Leadership
- Chair: Michelle Fischbach (R)
- Ranking Member: Mary Gay Scanlon (D)

Structure
- Seats: 6 (6 currently filled) 4/4 4/4 2/2 2/2
- Political parties: Majority (4) Republican (4); Minority (2) Democratic (2);

Meeting place
- H312, The Capitol Washington, D.C. 20515

Phone number
- (202)-225-9191

= United States House Rules Subcommittee on Rules and the Organization of the House =

The Subcommittee on Rules and Organization of the House is a subcommittee within the House Rules Committee

Under the Committee rules, as amended for the 110th Congress, the Rules and the Organization of the House subcommittee will have general responsibility for measures or matters related to relations between the two Houses of Congress, relations between the Congress and the Judiciary, and internal operations of the House.
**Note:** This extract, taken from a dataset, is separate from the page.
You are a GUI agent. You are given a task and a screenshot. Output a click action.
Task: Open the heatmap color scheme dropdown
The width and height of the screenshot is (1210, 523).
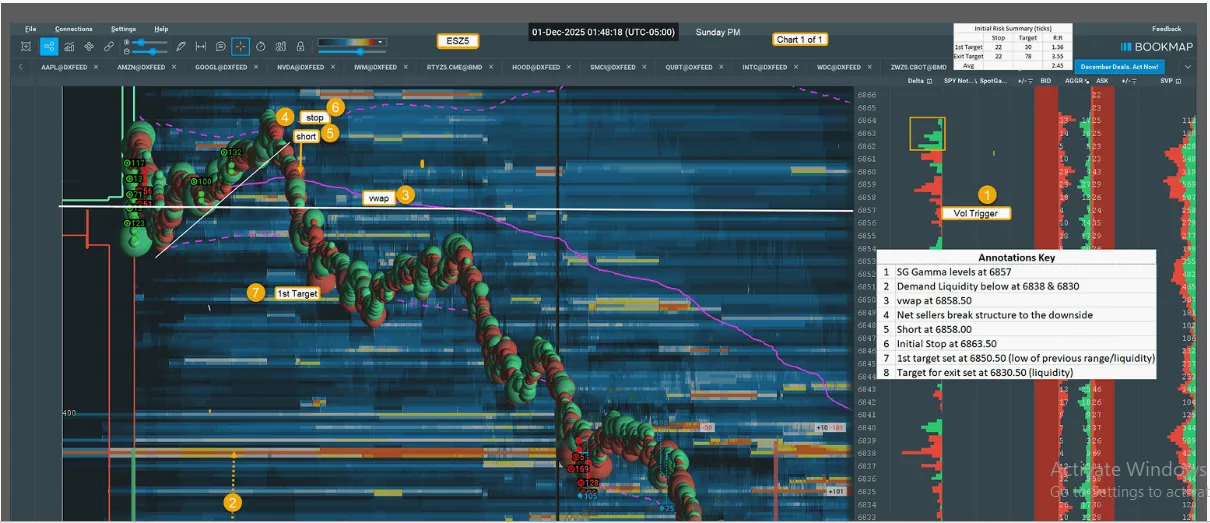381,42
This subcommittee has the primary responsibility for the continued examination of the committee structure and jurisdictional issues of all House Committees.

In the past, the subcommittee has considered measures dealing with "fast track" procedures for consideration of trade legislation, prohibitions on unfunded mandates, the recodification of the rules of the House, issues relating to a 21st-century Congress and the impact of technology on the process and procedures of the House.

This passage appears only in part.